Senior Scottish Conservatives believe the new tax powers which the UK Government has promised to hand over to Holyrood should be able to be used to cut income tax north of the Border.
This would allow the Conservatives to go into the election next year with a radical tax-cutting platform and put "clear blue water" between themselves and the other main parties in Scotland.
They also hope such an eye-catching policy would help them recover from their dismal performance in this year's general election, when they again only won one seat in Scotland.
Using the Calman tax powers, which the UK government pledged this week to introduce, will be one of the key issues dealt within the Scottish Tories' internal policy review, which is about to get underway.
One senior source said that the aim was to make Scotland "more competitive and that means the most competitive part of the UK.
" We instinctively want lower taxes," he said, adding that the Calman tax plans would provide the party with an opportunity to advocate a proper tax-cutting agenda that it hadn't been able to do in the past.
The Calman Commission proposals include plans to hand power over the top 10p of income tax to the Scottish Parliament.
The Scottish Government would then have to decide on what level of tax it wanted to set. It would no longer just be able to accept a block grant from Westminster with no responsibility for money raised.
The Tories believe that cutting taxes would make Scotland more attractive for businesses and migrants.
Derek Brownlee, the party's finance spokesman and head of the review team, said no final decisions had yet been made on the manifesto content.

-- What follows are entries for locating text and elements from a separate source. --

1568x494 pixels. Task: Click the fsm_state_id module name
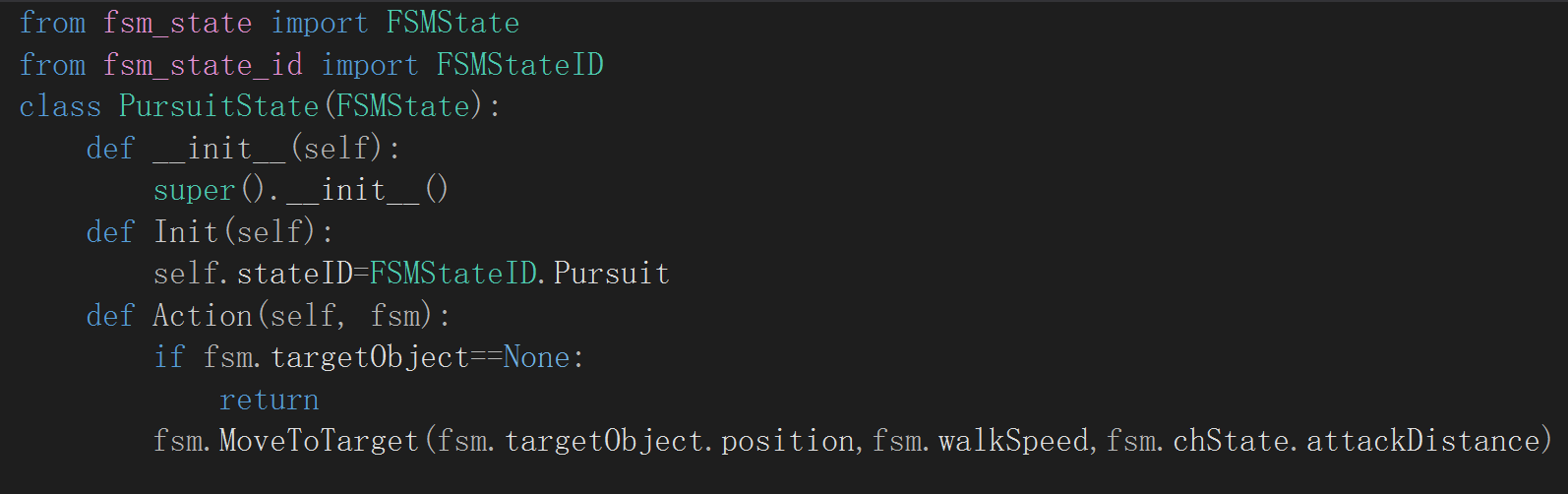203,65
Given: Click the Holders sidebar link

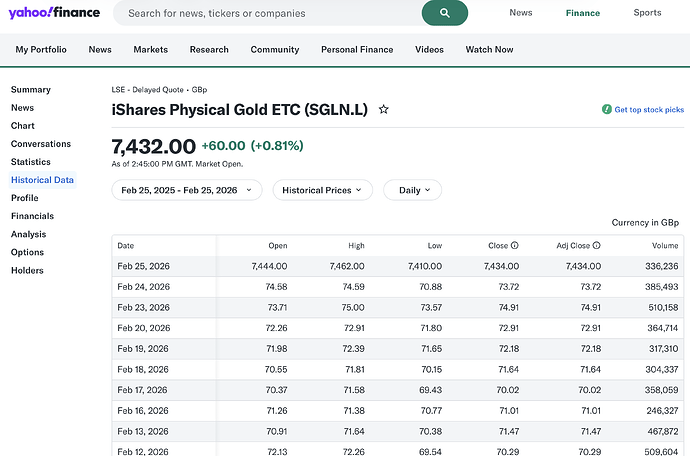Looking at the screenshot, I should pyautogui.click(x=27, y=270).
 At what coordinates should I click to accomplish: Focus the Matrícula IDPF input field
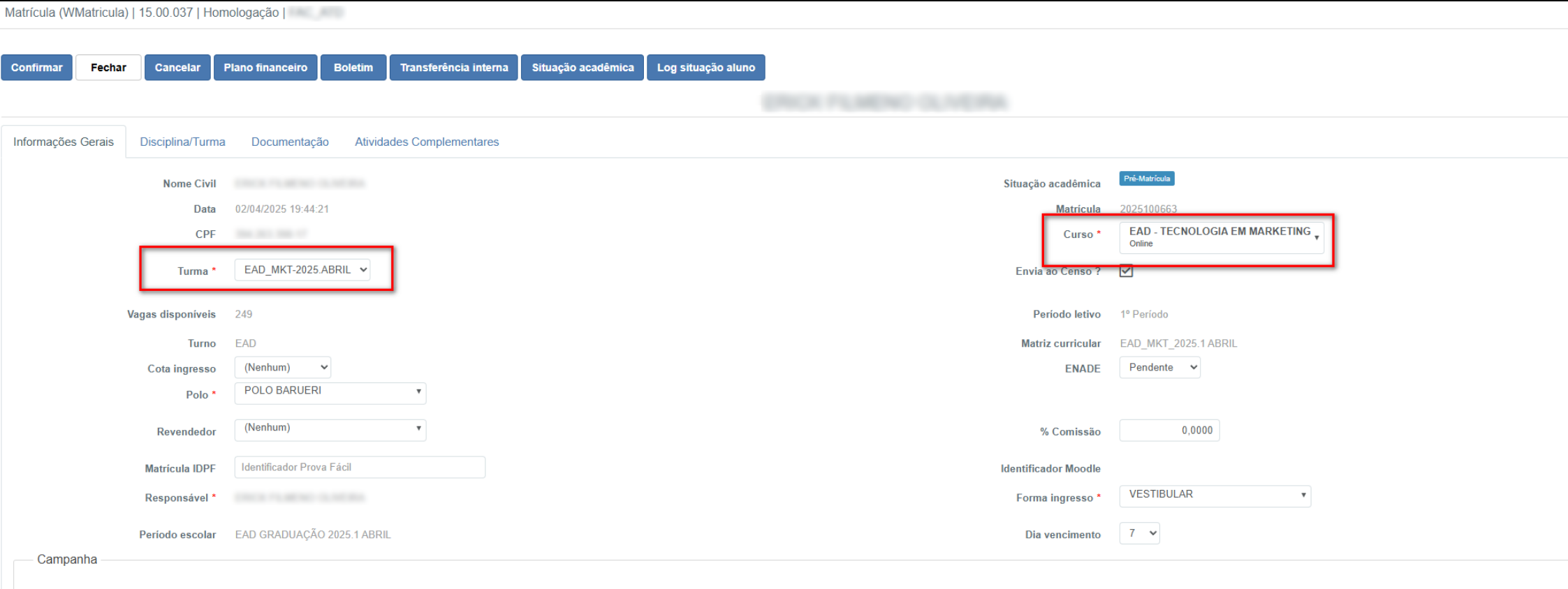point(360,468)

"We want to have a wide-ranging engagement with every part of Scotland, every sector of society," Brownlee said.
"Every member of the party will be able to contribute to policy development and we want to go wider than that, to listen to people who are not Conservatives," he said.
And he added: "Some of the most exciting political ideas have come from the centre-right and there is no reason why we cannot become the party of ideas."
The party's opposition to a referendum on independence will also be up for debate, although privately the leadership does not expect any change in approach to this fundamental issue.
Some Tory grandees, including Lord Tebbit, have suggested a total break between the Scottish and UK parties and a new right-of-centre party for Scotland, under a different name. But this will also not be part of Brownlee's review.
Any such proposals to change the party's structure would have to be dealt with by the party's ruling council, and that is not expected to recommend anything too radical – at least ahead of next year's Scottish elections.